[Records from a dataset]
○ ○ ○

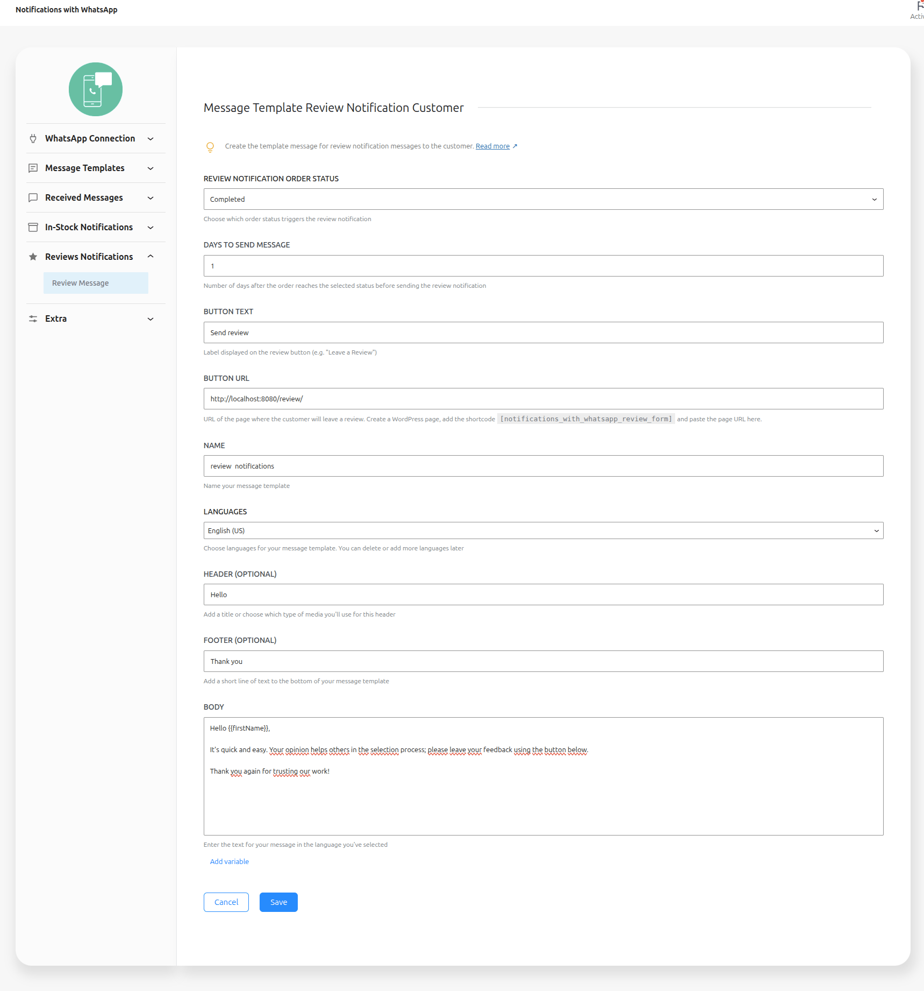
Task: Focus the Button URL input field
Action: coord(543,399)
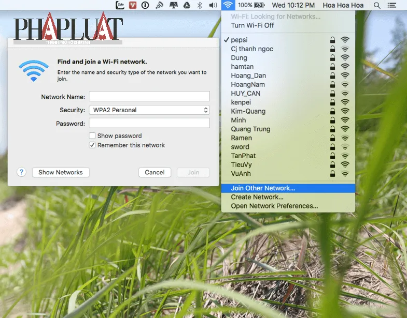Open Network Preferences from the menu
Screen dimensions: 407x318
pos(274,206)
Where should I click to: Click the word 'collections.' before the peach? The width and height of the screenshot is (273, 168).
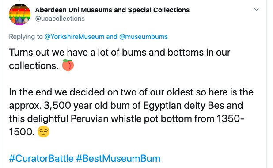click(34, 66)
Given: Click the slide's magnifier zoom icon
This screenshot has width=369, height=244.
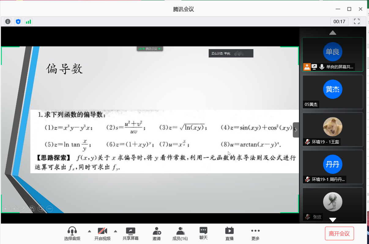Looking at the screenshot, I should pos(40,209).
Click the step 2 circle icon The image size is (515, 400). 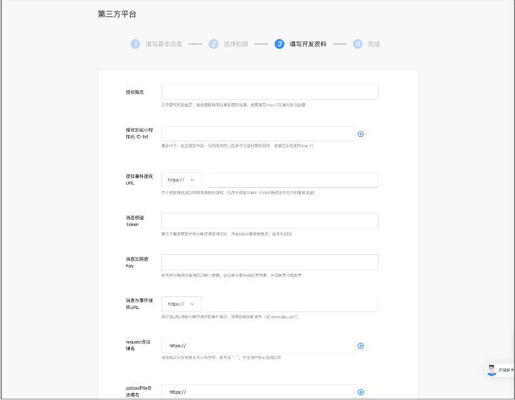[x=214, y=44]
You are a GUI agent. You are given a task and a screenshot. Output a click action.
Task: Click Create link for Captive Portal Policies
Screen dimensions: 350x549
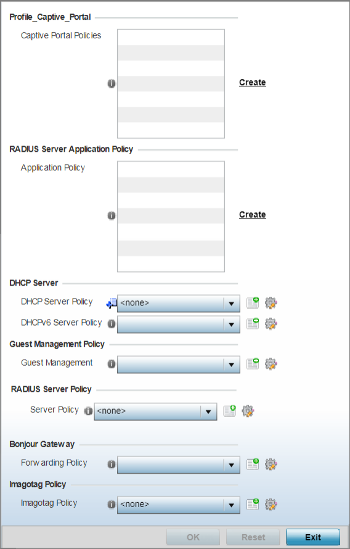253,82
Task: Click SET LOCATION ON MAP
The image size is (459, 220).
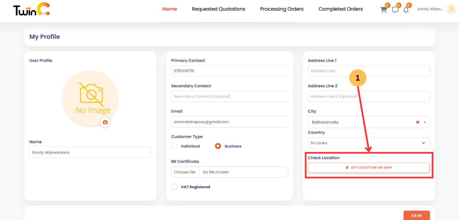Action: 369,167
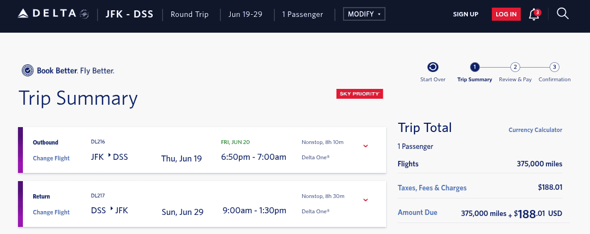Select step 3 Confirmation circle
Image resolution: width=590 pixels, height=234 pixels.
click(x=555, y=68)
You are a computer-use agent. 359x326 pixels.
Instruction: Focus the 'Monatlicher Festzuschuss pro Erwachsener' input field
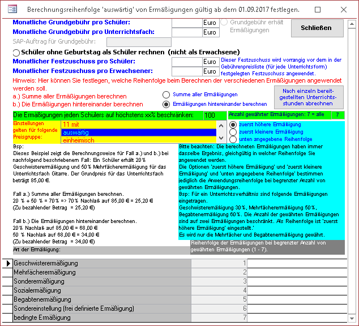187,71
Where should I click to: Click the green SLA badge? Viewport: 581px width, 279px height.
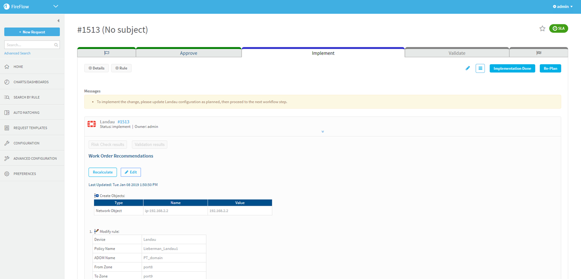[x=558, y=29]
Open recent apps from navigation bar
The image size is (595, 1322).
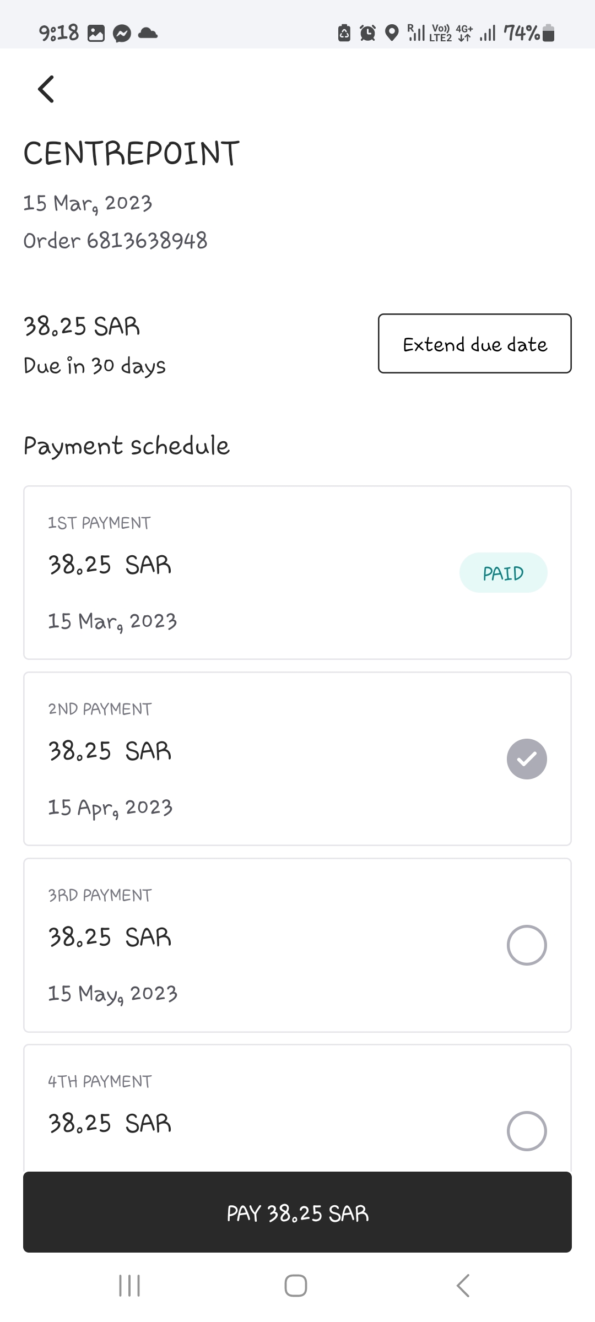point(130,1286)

○ ○ ○

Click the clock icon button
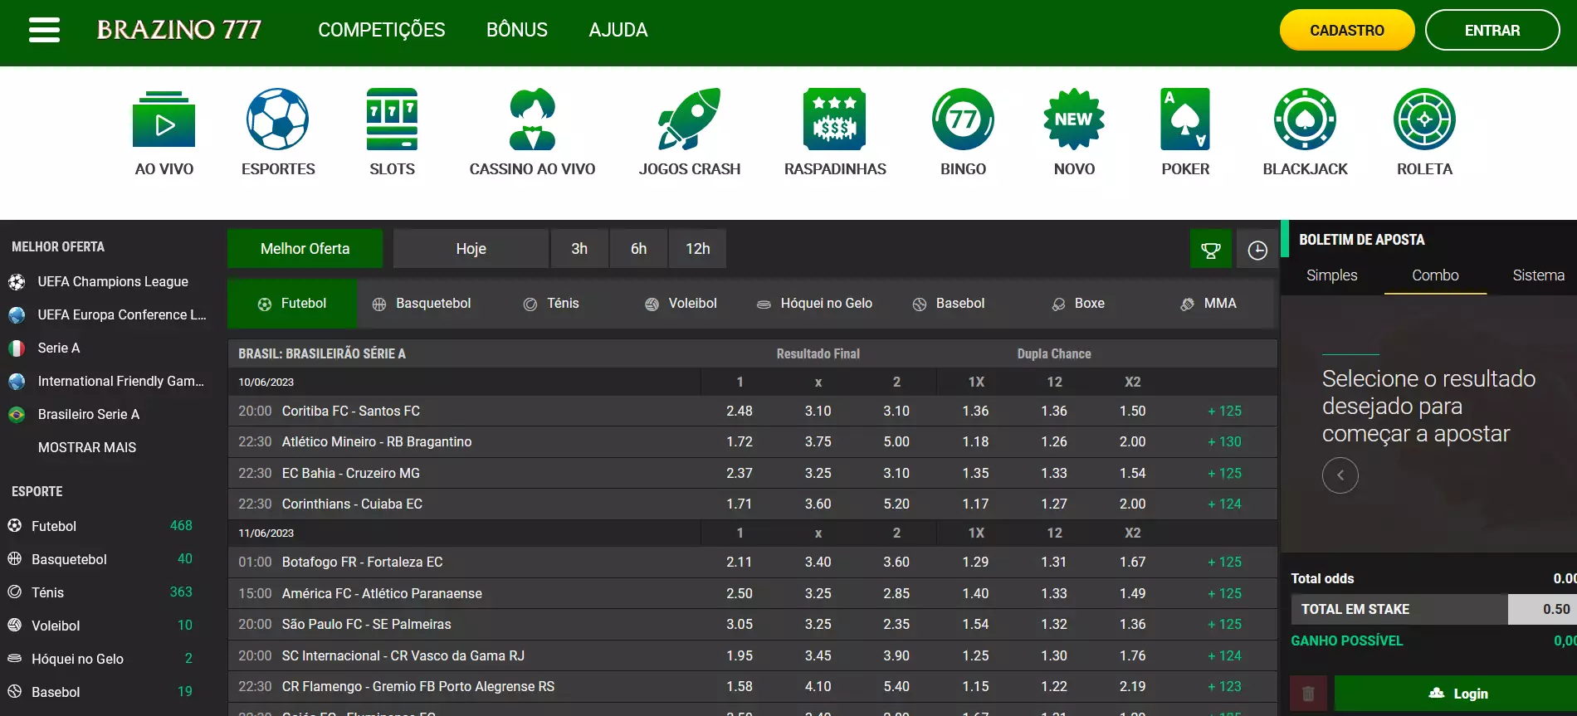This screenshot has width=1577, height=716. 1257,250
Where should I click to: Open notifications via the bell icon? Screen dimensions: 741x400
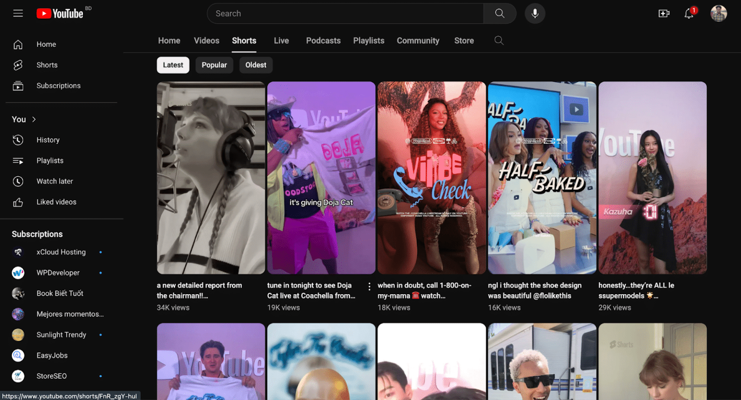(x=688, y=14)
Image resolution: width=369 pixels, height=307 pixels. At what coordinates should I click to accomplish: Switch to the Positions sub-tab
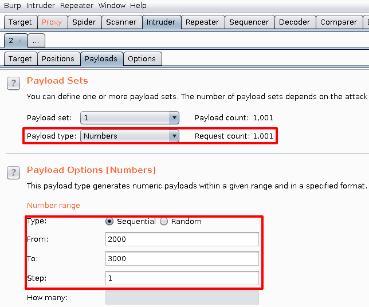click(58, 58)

○ ○ ○

**WORK REQUEST**
For the word "agent", count how many lines of the entries contain it; give the number and nothing more.

**REPLY**
2